The space complexity is $O(\log n)$ since concatenation may happen at each level of the tree.

If leaf splitting is performed, the extra time complexity for creating new leaves may be added (although in practice this can be very fast because the substring is small enough). Some implementations may even try to share resources, eliminating the cost of creating any new strings at all.

Splitting "Hello my name is Simon" into "Hello my na" and "me is Simon". Courtesy: Wikipedia.

Rope Insertion

Insertion can be implemented using Concatenation and Split.

To insert a string into the rope at position $i$:

Convert the input string into the input rope;
Split the original rope at position $i$;
Concatenate the first part of the split, the input rope, and the second part of the split together.

The complexity of Insertion is the total complexity of one Split and two Concatenations, which is $O(\log n)$ time and $O(\log n)$ space.

Rope Deletion

Just like Insertion, Deletion can also be implemented using Concatenation and Split.

To delete the characters with the indices in the range $[a;b]$:

Split the original rope at position $a$ to get the left and the right subtree;
Split the right subtree at position $b$ to get the "right-left" and "right-right" subtrees;
Concatenate the left subtree and the "right-right" subtree.

The complexity of Deletion is the total complexity of two Splits and one Concatenation, which is $O(\log n)$ time and $O(\log n)$ space.

Rope Rebalancing

Rope is a tree. Like any other search tree, the rope has to be balanced to achieve efficiency for all operations.

A rope may be implemented using any existing balanced trees, such as the B-tree and the AVL tree as mentioned in the paper. There’s another simpler method used for rebalancing the rope that is featured in the paper.

We define the depth of a tree as the maximum depth of the left and the right subtree plus one. The depth of a leaf node is $0$.

Let $F(n)$ be the $n$-th Fibonacci number. The rope of depth $n$ is considered balanced if the length of the string it represents is at least $F(n+2)$. Please note that a balanced rope may contain unbalanced sub ropes.

The procedure to rebalance the rope is to simply rebuild the rope in a specific way. Since it is not easy to summarize the steps, I advise reading the paper itself to learn more.

Because the time complexity for rebuilding the rope is $O(n)$, it is suggested that the rebalancing only occurs selectively, or when a threshold is reached that violates the balanced condition.

Notable Implementation Details

Rope was part of the SGI STL. Nowadays, it is still included as part of the Extension headers of the GNU C++ Library (although it’s abandoned) and was never standardized as part of the C++ Standard Library. My implementation of the rope features some notable additional implementation details that differ from that of the SGI STL.

== Instruction 1 ==
Copy out the stretch of the rope data structure text from "The space complexity" through "can be implemented using Concatenation and Split." word for word.
== Instruction 2 ==
Continue the text on rope data structures from the point where it stops.

== Recorded data ==
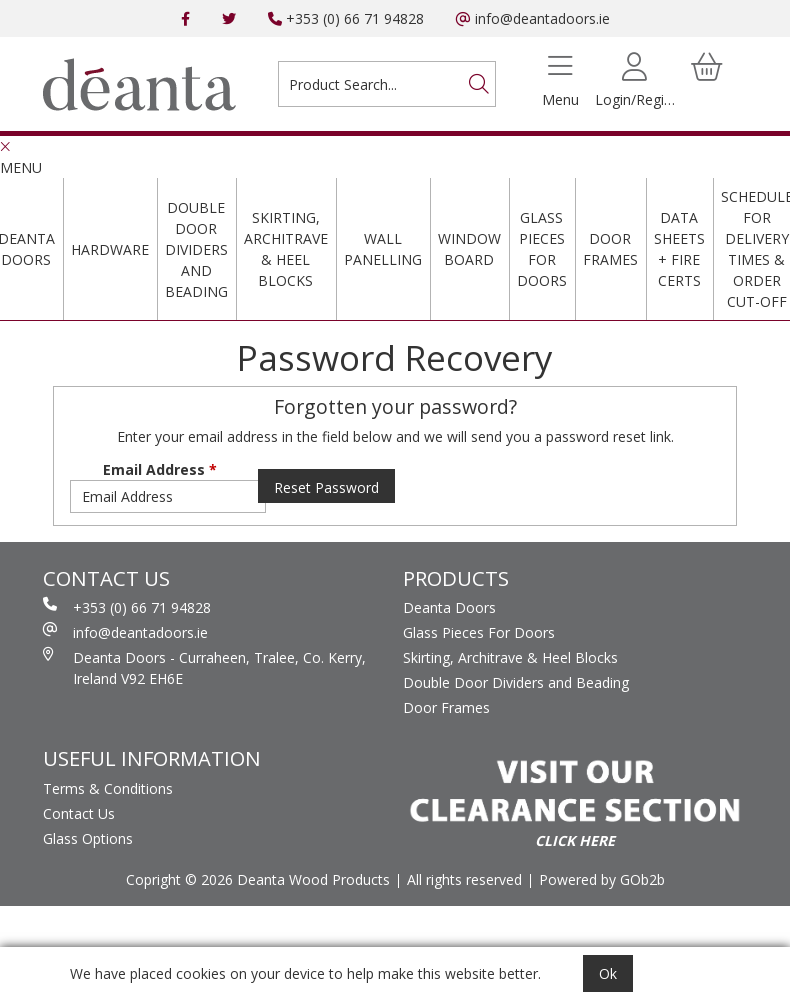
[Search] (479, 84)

== Exercise answer 1 ==
The space complexity is $O(\log n)$ since concatenation may happen at each level of the tree.

If leaf splitting is performed, the extra time complexity for creating new leaves may be added (although in practice this can be very fast because the substring is small enough). Some implementations may even try to share resources, eliminating the cost of creating any new strings at all.

Splitting "Hello my name is Simon" into "Hello my na" and "me is Simon". Courtesy: Wikipedia.

Rope Insertion

Insertion can be implemented using Concatenation and Split.

== Exercise answer 2 ==
There are different ways to implement the Undo/Redo operations. The easiest is to create a carbon copy of the current string to a stack before it is mutated. However, this requires a lot of memory, and since the target is to load a file that’s a few hundred MBs large, this is inherently insufficient.

Another method is to only store the parts that are about to be changed in the stack, and not the entire string. I find this difficult to implement well.

One idea that I found is Immutable Data Structures. I am greatly inspired by JuanPe’s talk at CppCon 2017, where he talked about using a Relaxed Radix Balanced Tree to create a "flex vector", an immutable data structure. Immutable Data Structures are very important in the Functional Programming paradigm, where objects are immutable to not cause any side effects. They save memory by sharing common resources between their different versions

The property of immutability already exists in some parts of the rope, namely the substrings that the leaves hold. I simply apply the same idea for the internal nodes, using std::shared_ptr in C++, which is a built-in smart pointer type with a reference counter. std::shared_ptr keeps track of how many references to the address there are, and it will free the memory if and only if the reference counter drops to $0$.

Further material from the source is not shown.